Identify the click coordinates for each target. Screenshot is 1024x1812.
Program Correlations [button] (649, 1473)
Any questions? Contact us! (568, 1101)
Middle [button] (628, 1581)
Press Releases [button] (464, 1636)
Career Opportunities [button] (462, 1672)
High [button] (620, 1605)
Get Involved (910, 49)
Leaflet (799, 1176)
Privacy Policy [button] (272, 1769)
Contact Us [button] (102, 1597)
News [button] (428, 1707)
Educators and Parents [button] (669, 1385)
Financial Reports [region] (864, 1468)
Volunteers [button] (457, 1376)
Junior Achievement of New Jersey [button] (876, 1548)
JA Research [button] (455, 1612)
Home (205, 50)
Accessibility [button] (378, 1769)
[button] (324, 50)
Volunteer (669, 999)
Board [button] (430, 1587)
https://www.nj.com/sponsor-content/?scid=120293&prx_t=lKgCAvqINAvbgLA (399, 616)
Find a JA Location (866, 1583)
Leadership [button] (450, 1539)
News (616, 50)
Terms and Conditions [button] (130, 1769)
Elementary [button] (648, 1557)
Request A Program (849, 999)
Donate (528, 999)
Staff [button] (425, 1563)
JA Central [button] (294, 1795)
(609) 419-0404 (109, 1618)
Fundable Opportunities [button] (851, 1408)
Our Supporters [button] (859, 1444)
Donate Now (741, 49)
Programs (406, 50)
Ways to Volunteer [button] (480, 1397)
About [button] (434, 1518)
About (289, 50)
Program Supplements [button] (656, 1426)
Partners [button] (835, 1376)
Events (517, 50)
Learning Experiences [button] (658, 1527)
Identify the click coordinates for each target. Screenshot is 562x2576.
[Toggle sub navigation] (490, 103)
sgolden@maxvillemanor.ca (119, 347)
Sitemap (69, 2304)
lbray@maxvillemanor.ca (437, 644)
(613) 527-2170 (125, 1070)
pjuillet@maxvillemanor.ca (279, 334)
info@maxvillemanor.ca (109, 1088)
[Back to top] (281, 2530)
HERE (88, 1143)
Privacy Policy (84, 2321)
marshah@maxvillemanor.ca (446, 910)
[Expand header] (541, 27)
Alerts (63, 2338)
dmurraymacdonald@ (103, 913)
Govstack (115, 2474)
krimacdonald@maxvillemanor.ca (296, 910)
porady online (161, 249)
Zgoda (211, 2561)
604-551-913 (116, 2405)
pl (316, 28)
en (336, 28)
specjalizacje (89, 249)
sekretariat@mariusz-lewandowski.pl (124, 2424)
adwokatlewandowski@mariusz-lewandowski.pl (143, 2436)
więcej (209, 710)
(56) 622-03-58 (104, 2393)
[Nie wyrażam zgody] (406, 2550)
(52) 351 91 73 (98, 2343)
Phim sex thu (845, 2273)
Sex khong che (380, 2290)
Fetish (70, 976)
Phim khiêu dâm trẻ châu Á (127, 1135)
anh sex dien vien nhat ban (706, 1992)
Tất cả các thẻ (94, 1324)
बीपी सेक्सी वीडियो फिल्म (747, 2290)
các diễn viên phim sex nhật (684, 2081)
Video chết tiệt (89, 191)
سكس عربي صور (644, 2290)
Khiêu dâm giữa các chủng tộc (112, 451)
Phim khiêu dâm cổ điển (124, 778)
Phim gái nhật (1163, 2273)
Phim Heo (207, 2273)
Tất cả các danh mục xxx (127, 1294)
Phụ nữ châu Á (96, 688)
■ ■ ■ ■
* INSTRUÇÕES DE TRABALHO *
Reescreva todas as entradas acima trocando "Privacy Policy" por "Privacy Notice", sem mudar mais nada.

* SOLUÇÃO DO EXERCÍCIO *
Identify the click coordinates for each target. Screenshot is 1024x1812.
Program Correlations [button] (649, 1473)
Any questions? Contact us! (568, 1101)
Middle [button] (628, 1581)
Press Releases [button] (464, 1636)
Career Opportunities [button] (462, 1672)
High [button] (620, 1605)
Get Involved (910, 49)
Leaflet (799, 1176)
Privacy Notice [button] (272, 1769)
Contact Us [button] (102, 1597)
News [button] (428, 1707)
Educators and Parents [button] (669, 1385)
Financial Reports [region] (864, 1468)
Volunteers [button] (457, 1376)
Junior Achievement of New Jersey [button] (876, 1548)
JA Research [button] (455, 1612)
Home (205, 50)
Accessibility [button] (378, 1769)
[button] (324, 50)
Volunteer (669, 999)
Board [button] (430, 1587)
https://www.nj.com/sponsor-content/?scid=120293&prx_t=lKgCAvqINAvbgLA (399, 616)
Find a JA Location (866, 1583)
Leadership [button] (450, 1539)
News (616, 50)
Terms and Conditions [button] (130, 1769)
Elementary [button] (648, 1557)
Request A Program (849, 999)
Donate (528, 999)
Staff [button] (425, 1563)
JA Central [button] (294, 1795)
(609) 419-0404 (109, 1618)
Fundable Opportunities [button] (851, 1408)
Our Supporters [button] (859, 1444)
Donate Now (741, 49)
Programs (406, 50)
Ways to Volunteer [button] (480, 1397)
About [button] (434, 1518)
About (289, 50)
Program Supplements [button] (656, 1426)
Partners [button] (835, 1376)
Events (517, 50)
Learning Experiences [button] (658, 1527)
Identify the click coordinates for each target. Screenshot is 562x2576.
[Toggle sub navigation] (490, 103)
sgolden@maxvillemanor.ca (119, 347)
Sitemap (69, 2304)
lbray@maxvillemanor.ca (437, 644)
(613) 527-2170 (125, 1070)
pjuillet@maxvillemanor.ca (279, 334)
info@maxvillemanor.ca (109, 1088)
[Back to top] (281, 2530)
HERE (88, 1143)
Privacy Notice (84, 2321)
marshah@maxvillemanor.ca (446, 910)
[Expand header] (541, 27)
Alerts (63, 2338)
dmurraymacdonald@ (103, 913)
Govstack (115, 2474)
krimacdonald@maxvillemanor.ca (296, 910)
porady online (161, 249)
Zgoda (211, 2561)
604-551-913 (116, 2405)
pl (316, 28)
en (336, 28)
specjalizacje (89, 249)
sekretariat@mariusz-lewandowski.pl (124, 2424)
adwokatlewandowski@mariusz-lewandowski.pl (143, 2436)
więcej (209, 710)
(56) 622-03-58 (104, 2393)
[Nie wyrażam zgody] (406, 2550)
(52) 351 91 73 (98, 2343)
Phim sex thu (845, 2273)
Sex khong che (380, 2290)
Fetish (70, 976)
Phim khiêu dâm trẻ châu Á (127, 1135)
anh sex dien vien nhat ban (706, 1992)
Tất cả các thẻ (94, 1324)
बीपी सेक्सी वीडियो फिल्म (747, 2290)
các diễn viên phim sex nhật (684, 2081)
Video chết tiệt (89, 191)
سكس عربي صور (644, 2290)
Khiêu dâm giữa các chủng tộc (112, 451)
Phim khiêu dâm cổ điển (124, 778)
Phim gái nhật (1163, 2273)
Phim Heo (207, 2273)
Tất cả các danh mục xxx (127, 1294)
Phụ nữ châu Á (96, 688)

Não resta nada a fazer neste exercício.